Featuring the good, the bad and the ugly, ‘Look of the Week’ is a regular series dedicated to unpacking the most talked about outfit of the last seven days. This week, a trend has been gaining momentum. It began at the Schiaparelli haute couture show in Paris on Monday, when Demi Moore arrived in a cheetah print catsuit and matching coat designed by the house’s creative director Daniel Roseberry. Then, at the Chanel show on Tuesday, a scene-stealing look from VIP guest Dua Lipa seemed to channel Fran Fine in a brash, tailored skirt suit and 2.55 flap bag. Every inch of the pop star was adorned in a mesmerizing yellow, black and red swirl that resembled animal print on acid.
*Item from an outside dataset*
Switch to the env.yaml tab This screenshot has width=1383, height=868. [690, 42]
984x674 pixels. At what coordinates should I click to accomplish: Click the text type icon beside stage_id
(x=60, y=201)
By Wednesday, it was clear the memo had spread from the city of lights all the way to New York when Kendall Jenner stepped out in a beaded tiger stripe midi dress. Both outfits were drawn from Chanel’s Métiers d’Art 2026 collection, presented in December last year. It’s the ‘80s staple, but with a twist. Since his debut last October, Mattieu Blazy has steadily made a name for himself, gently reinventing what once felt static—tweed, twin sets and pearls, dress coats—into clothes that are new, exciting and fluid. It makes sense, then, that something as familiar as animal print looks fresh and singular through his perspective.

Animal Print Reimagined

Lipa and Jenner’s looks are far from your typical mob-wife costumes. There is no coiffed hair, no stacks of gold jewelry, no Soprano’s styling. Instead, Blazy’s take is more playful—brighter, brasher and, in the case of Jenner’s tiger dress, in textiles that look like toy pieces. Chanel wants women to float in its couture. While Moore kept her front row look more conservative, Schiaparelli has long been experimenting with the boundaries of animal-inspired fashion (remember Kylie Jenner’s lifesize lionhead?).

This season, Roseberry continued his mission with a haute couture collection that featured replica reptilian textures, protruding tusk breasts, scorpion bustiers and a translucent two-piece skirt suit rendered in hyperreal blowfish scales. According to trend analyst @databutmakeitfashion, standard leopard print is already on the rise. Some are calling it the Boom Boom era of fashion—where the ‘80s doctrine of fur, clashing prints and a greedy, more-is-more approach to dressing feels like a fun cosplay opportunity during an otherwise bleak economic, political and social reality.

But maybe this time around, designers understand that to stop us doomscrolling, the animal prints of 2026 need to be louder and more outrageous than ever. A new species entirely.